Citation Tests, Not a Real Post

February 1, 2001

Modern AI research increasingly relies on empirical scaling laws to predict model performance before committing to expensive training runs. The foundational observation that loss decreases as a power law with compute, data, and parameters was formalized by Kaplan et al. [1], establishing a quantitative framework that reshaped how labs allocate resources.

Hoffmann et al. [2] later revised these estimates, demonstrating that earlier models were significantly undertrained relative to their size. Their "Chinchilla" scaling laws suggested that for a given compute budget, one should train a smaller model on substantially more data — a finding that influenced the design of every major model since.

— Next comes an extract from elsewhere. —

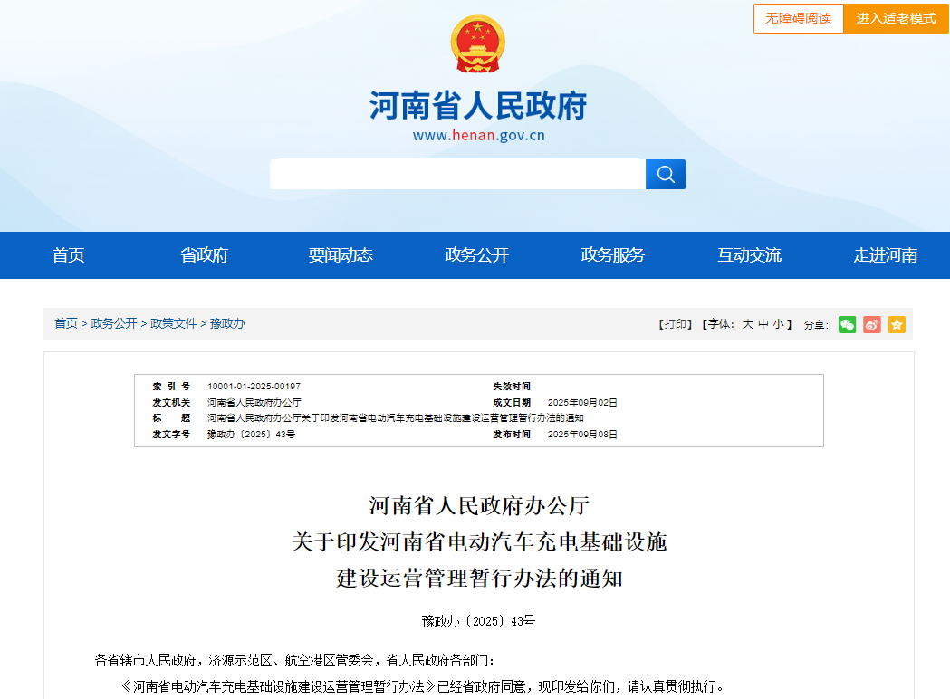Click the 打印 print link
The image size is (950, 699).
[675, 324]
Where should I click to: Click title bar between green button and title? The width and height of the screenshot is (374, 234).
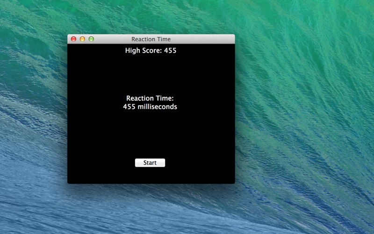click(x=112, y=39)
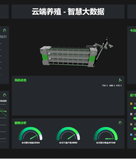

A parallel line of work has studied what capabilities emerge as models scale. Wei et al. [3] catalogued dozens of "emergent abilities" — tasks where performance is near-random below a critical model size, then jumps sharply. However, Schaeffer et al. [4] challenged this narrative, arguing that apparent emergence can be an artifact of nonlinear evaluation metrics rather than a genuine phase transition.

The Scaling Paradigm

The scaling paradigm is not limited to language. Zhai et al. [5] characterized scaling behavior for vision transformers, finding that performance scales log-linearly with compute across image classification, few-shot learning, and robustness benchmarks.

A key practical consequence of scaling laws is their use in efficient training. The "μP" framework by Yang et al. [6] showed that hyperparameters tuned on small models can transfer reliably to models 1000x larger, saving enormous amounts of compute.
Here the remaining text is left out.